Hamilton: A Microframework for Dataframe Generation

Author: gammarator

Score: 56

Comments: 20

Date: 2021-12-02 16:11:42

Web Link

________________________________________________________________________________

feoren wrote at 2021-12-02 19:52:29:

It always amazes me how readily people assume that their problem is unique and special. This article can be summarized as: standard software engineering problem gets solved with standard software engineering practices. The problem they describe of a giant function that gets touched every time something changes is called a "God Function" or a "God Class" and it's one of the most common problems in software engineering. Their solution is called "Dependency Inversion" and it was designed to solve literally that exact problem in the exact way they're doing it.

_WRITTEN TASK 1_. Copy the records word for word, from the line containing "The image size" through the end of the records.

_GIVEN ENTRIES_.
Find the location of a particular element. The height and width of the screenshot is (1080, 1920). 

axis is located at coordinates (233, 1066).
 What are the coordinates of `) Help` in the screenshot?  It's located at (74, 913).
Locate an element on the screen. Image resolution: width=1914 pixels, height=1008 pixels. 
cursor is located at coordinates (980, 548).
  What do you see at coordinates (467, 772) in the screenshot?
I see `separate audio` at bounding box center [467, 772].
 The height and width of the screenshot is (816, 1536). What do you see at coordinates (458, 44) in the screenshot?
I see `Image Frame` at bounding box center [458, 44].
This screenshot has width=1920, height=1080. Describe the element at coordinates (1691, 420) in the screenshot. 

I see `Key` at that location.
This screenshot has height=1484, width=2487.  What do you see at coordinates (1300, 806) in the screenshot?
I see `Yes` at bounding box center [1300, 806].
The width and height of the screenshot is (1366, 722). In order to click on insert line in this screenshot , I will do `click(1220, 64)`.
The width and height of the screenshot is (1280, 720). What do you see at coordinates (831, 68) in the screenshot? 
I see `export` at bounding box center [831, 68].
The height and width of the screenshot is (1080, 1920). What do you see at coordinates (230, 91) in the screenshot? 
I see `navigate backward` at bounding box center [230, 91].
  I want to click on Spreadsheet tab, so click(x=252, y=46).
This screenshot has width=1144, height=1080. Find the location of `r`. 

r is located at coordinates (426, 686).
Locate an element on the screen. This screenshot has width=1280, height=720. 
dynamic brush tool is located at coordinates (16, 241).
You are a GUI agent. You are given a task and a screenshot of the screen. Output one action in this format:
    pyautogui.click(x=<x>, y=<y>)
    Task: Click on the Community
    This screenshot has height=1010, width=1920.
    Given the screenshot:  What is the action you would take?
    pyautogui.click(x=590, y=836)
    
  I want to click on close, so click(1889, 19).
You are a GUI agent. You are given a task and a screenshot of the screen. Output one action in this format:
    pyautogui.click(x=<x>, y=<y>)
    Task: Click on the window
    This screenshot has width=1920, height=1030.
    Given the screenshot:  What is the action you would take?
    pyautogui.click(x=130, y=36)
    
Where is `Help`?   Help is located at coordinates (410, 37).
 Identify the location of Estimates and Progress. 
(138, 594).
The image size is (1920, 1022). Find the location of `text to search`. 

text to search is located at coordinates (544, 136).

_WRITTEN TASK 2_. In the Hamilton thread, name every term that appears inside quotation marks.

_ANSWER 1_.
The image size is (1920, 1022). Find the location of `text to search`. 

text to search is located at coordinates (544, 136).

_ANSWER 2_.
God Function
God Class
Dependency Inversion